Friday 6 July 2012

Trying to get a job? Guide on what NOT to do. Part I


Being a recruitment manager is part of my job. What does that mean in practice? That I have to say no to lots of applicants.
Put in numbers, for each position I have to fill I will receive around 50 applications and we will interview around 10 of them. That means that I have to reject 4 out of every 5 applicants based on their CV. And that’s the focus of this post.
What is the purpose of the curriculum vitae then? It is not to describe to the last detail of every position you’ve held. It is not a collection of meaningless acronyms. The purpose to cause such impression that the recruiter wants to meet you.
There are several ways to fail there. If the following questions/thoughts pop into my head when going through an application… bad sign.
Why are you applying?
Now there are several ways to solve that. You can enclose a cover letter, or write your motivation in the same email where you attach your CV. You can even write your motivation in the CV itself.
You need to introduce yourself and make it interesting. A factual list won’t do that.
Who sent me this!?
Funny addresses like funnyboy_xxx69@veryhotmail.com or lordoftheshadows@mordor.com don’t inspire lots of trust. It is easy, and free, to get proper email addresses and I can tolerate numbers.
john.smith1988321@geemail.com is ok.
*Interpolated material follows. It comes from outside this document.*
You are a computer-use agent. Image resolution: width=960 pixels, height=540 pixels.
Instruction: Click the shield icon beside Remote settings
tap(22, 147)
Lucky dude the first John Smith to land a google account!
To whom are you writing?
Don’t misspell the name of the company where you’re applying to. It is not much different from a neon sign saying “I don’t care about you guys!”.
I can’t breathe!
Don’t write…. unreadable-text-that-it-is-very-long-and-there-are-no-pauses-and-all-the-stuff-is-explained-in-there-but-it-is-impossible-to-get-a-good-picture-and-it-is-so-long-that-the-one-paragraph-uses-the-full-page-with-single-spacing-and-font-eight-and-there-are-almost-no-comas-or-dots-so-it-is-very-difficult-to-read-to-the-point-of-loosing-your-breath-and-faint.
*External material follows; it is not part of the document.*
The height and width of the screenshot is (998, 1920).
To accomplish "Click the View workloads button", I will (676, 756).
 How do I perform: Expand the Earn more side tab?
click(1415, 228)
You don’t want to give them a headache, do you?
…that’s it?
I had an applicant who wrote: ”I meet the requirements. I want 2500,00€/month, after taxes”.
That was it, nothing else, no CV, no information. If there’s nothing to tell, probably there’s nothing that I want to hear about either.
Oh no… another one
You need to make your CV stand out. Three pages with the same font, all black and white, all same size, booooriiiiiing.  Add a picture, add some colours, have a decent layout. Remember, you’re trying to get my attention.
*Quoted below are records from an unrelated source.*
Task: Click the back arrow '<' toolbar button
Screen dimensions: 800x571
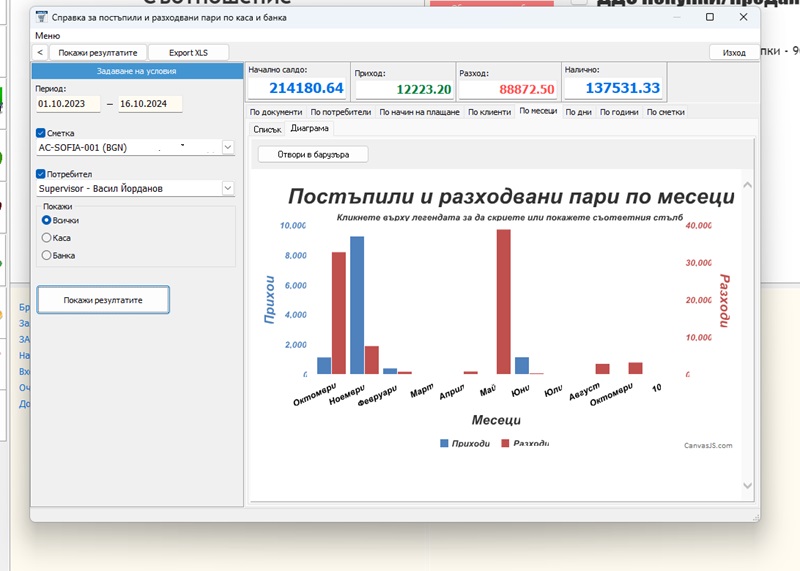Action: (40, 53)
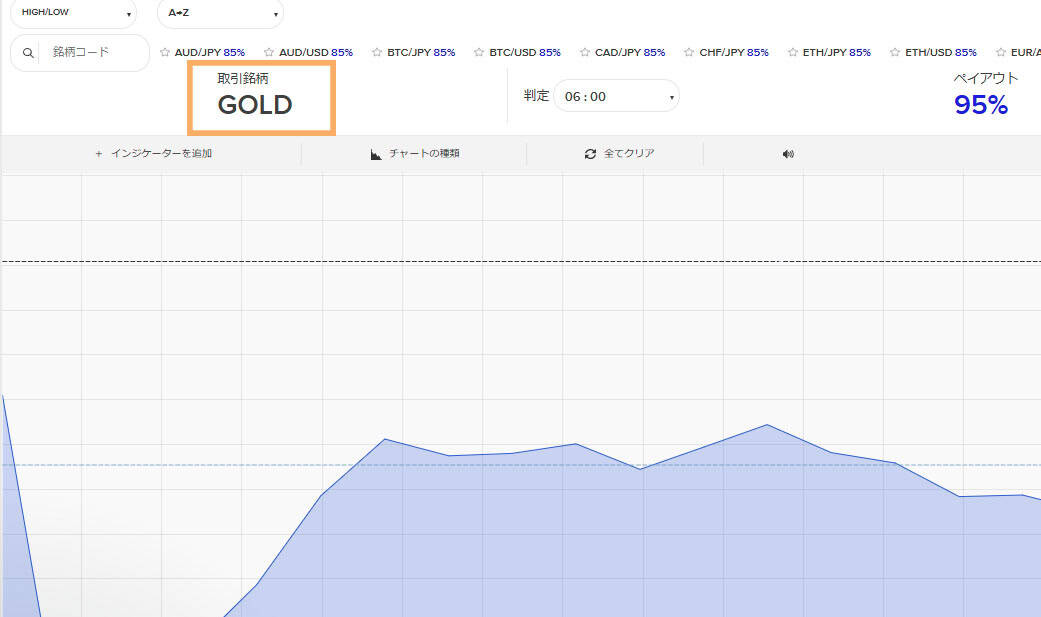The width and height of the screenshot is (1041, 617).
Task: Click the star icon beside AUD/JPY
Action: (165, 52)
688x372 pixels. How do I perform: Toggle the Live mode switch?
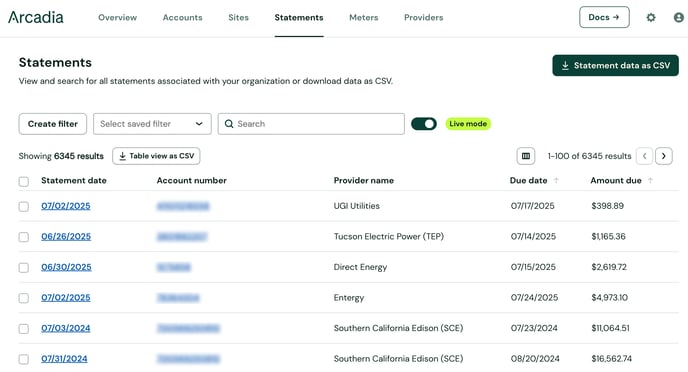(x=424, y=124)
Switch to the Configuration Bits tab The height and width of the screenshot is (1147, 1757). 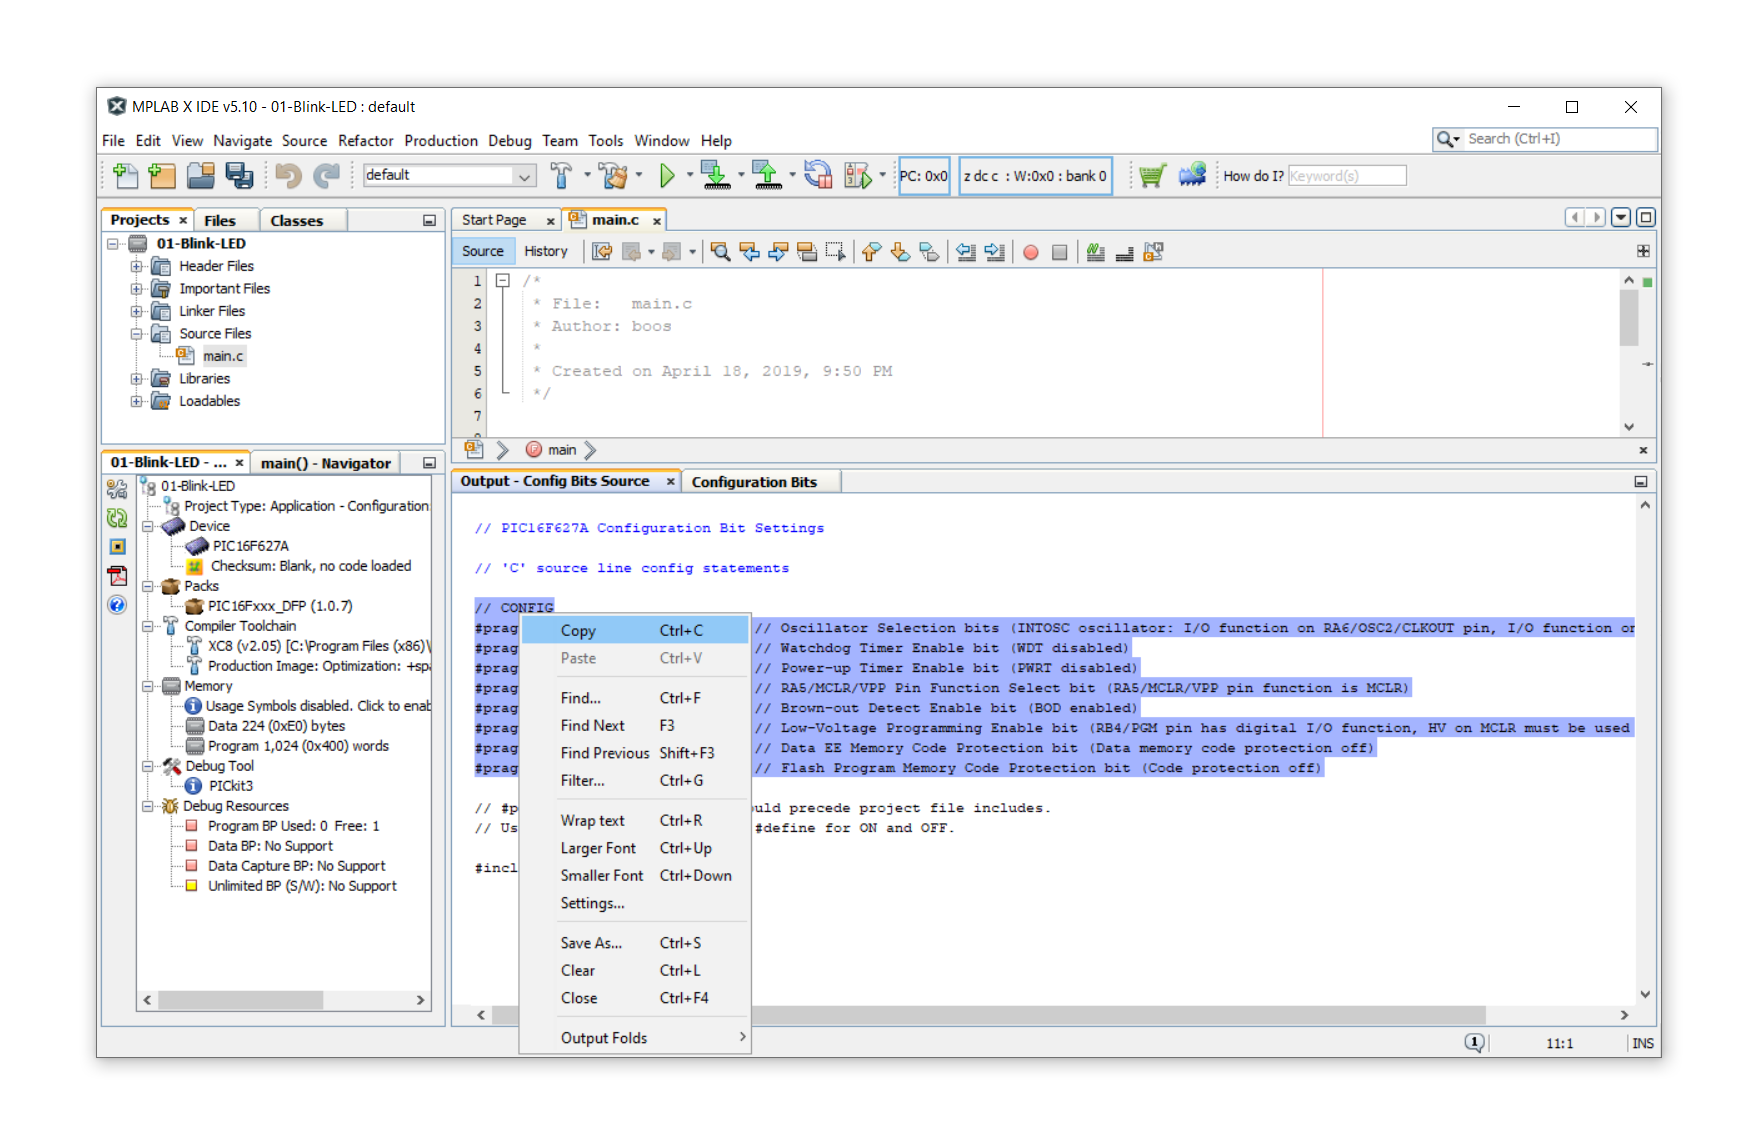tap(754, 482)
Why didn’t he send me a PDF?
When I open a MS Word file, the first thing I want to do is edit it: it’s the same with your CV. A plain text (yes, *.txt) file is as ugly and boring as it gets. Wow, that dude send me a zip file! What is he sending so that he needs to zip it, really?
Eight pages, really!?
One page is ideal. Two are acceptable. You need very good reasons to go beyond that. I don’t understand a 22 year old undergraduate with an 8 page CV. Nor I want to read through all the details of all your projects of your career. That will bore me, so I won’t be interested, so we won’t meet. Too bad.
Try to avoid the recruiters from getting those thoughts when reading your CV and applications, and while I can’t guarantee you and interview, you’ll have a better shot!